An effort has been made, at least in tertiary care centers, to implement regular clinical and radiological assessments in clinical practice, as they were not always routinely available for the lack of specialized speech and language therapists, physicians, and radiologists with interest and expertise in this field. As type 1 infants have very frequent visits to the centers for the administration of the new therapies and other assessments, there has been an increasing need to regularly collect structured information by mean of an easy clinical tool that could be easily updated at each appointment and used as a complement to the full speech therapist assessments performed at fixed intervals.
Despite the clinical relevance of dysphagia in type 1 infants, it is surprising how little effort there has been to develop disease specific tools aimed to identify different aspects of oral motor or swallowing difficulties. Even in the recent trials, swallowing was not formally investigated with a structured assessment and was often defined by the need for tube feeding [7, 29]. Only in the gene replacement trial the request to report the ability to swallow thin liquids was used [8].
We report the development of a new tool providing a simple assessment of oral abilities and swallowing in type 1 infants by using a checklist aimed to systematically record aspects of oral motor and swallowing function that are often assessed in clinical routine but not in a structured format. The checklist also provides the possibility to quantify the severity of impairment by using a very simple scoring system.
While this checklist is not meant to replace the more structured observer rated speech therapist assessment internationally recommended, it provides a measure of the parents’ perception of their child’s swallowing ability that also covers possible episodes occurring at home that may not be seen during a single observation in clinic. The use of patient reported measures has been strongly encouraged both by regulatory authorities both in Europe (‘Reflection Paper on the Regulatory Guidance for the use of Health Related Quality of Life (HRQL) Measures in the Evaluation of Medicinal Products’) and US (Guidance for Industry. Patient-Reported Outcome Measures: Use in Medical Product Development to Support Labeling Claims. US DHHS, FDA) as these tools can provide better understanding of the impact caused by disease and treatment on the patient.
Our checklist was developed using a template of questions that were routinely asked in our clinical setting, adding two items assessing the oral motor aspects of language. While language was in the past rarely observed in type 1 infants, following the advent of the new therapies there is an increasing number of patients in whom is possible to monitor language development over the first years. One of the challenges with developing an assessment for infants as young as newborns as well as infants in the first years after birth is that it should take into account age related changes, especially at the time when infants switch from a fully liquid diet to the introduction of new textures. Because of this, we defined age specific items and maximum possible scores for different ages.
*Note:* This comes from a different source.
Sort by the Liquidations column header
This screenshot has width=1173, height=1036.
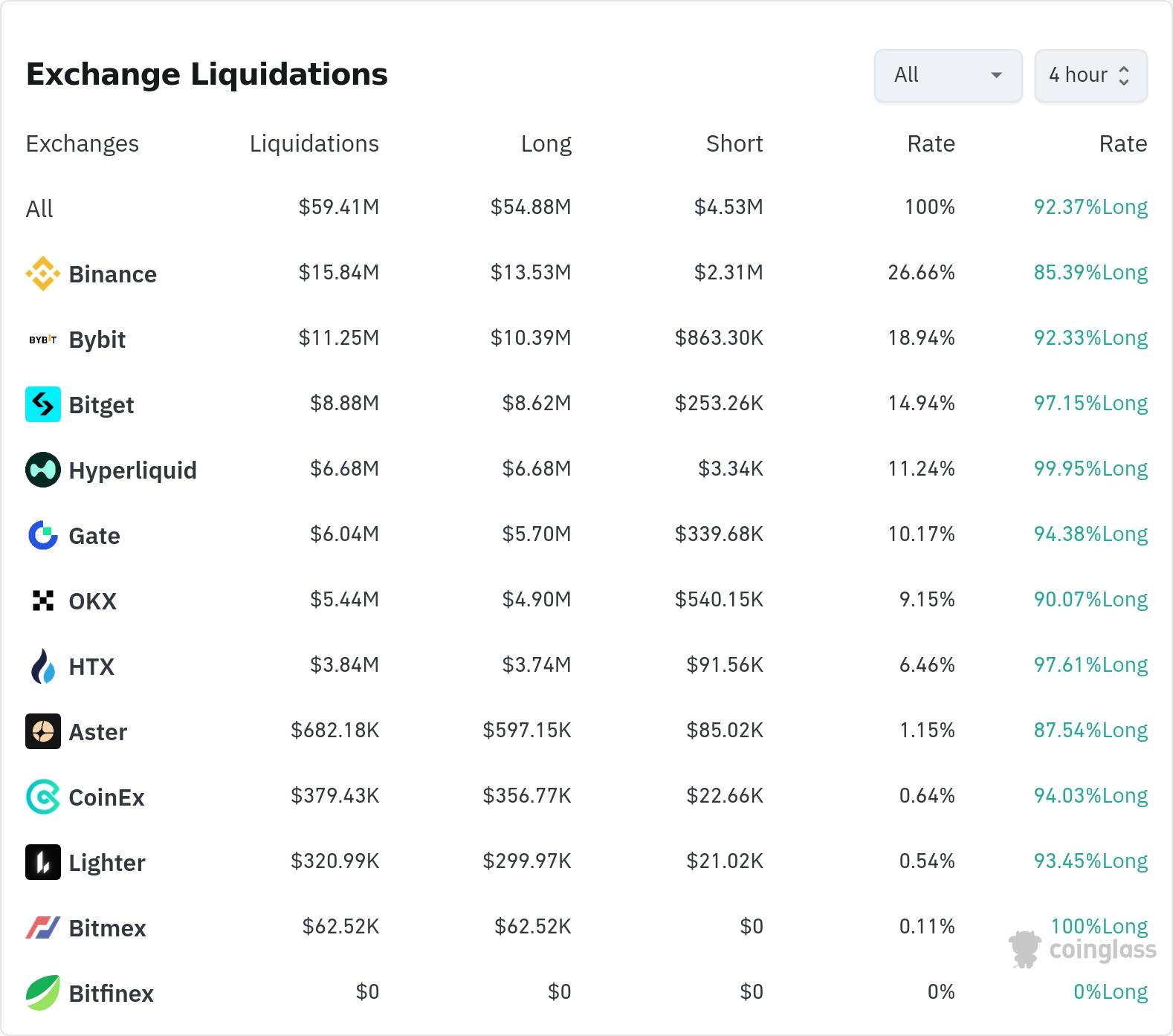pyautogui.click(x=314, y=143)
We also designed a separate classification reporting functional levels, as a complement to the checklist, based on other tools used in other disorders and in a wider age range, simplified for the exclusive use in young infants in a clinical setting.
In order to explore the ability of the checklist and of the functional levels to detect possible changes over time in type 1, we retrospectively applied these tools to a cohort of type 1 infants longitudinally followed in our Unit. The results show a clear separation in swallowing abilities among infants with different severity of SMA, both at baseline and at follow up (p < 0.01). Infants with the most severe form, nearly invariably had some swallowing difficulties. Their follow up showed that already by six months, in all the survivors there was the indication for tube feeding. All but one had a score of zero at all time points and only at three months very few infants were able to swallow liquids even though they tired very easily and required compensatory postures and liquid thickening. Even in those with relatively better scores there was already an indication for introducing tube feeding.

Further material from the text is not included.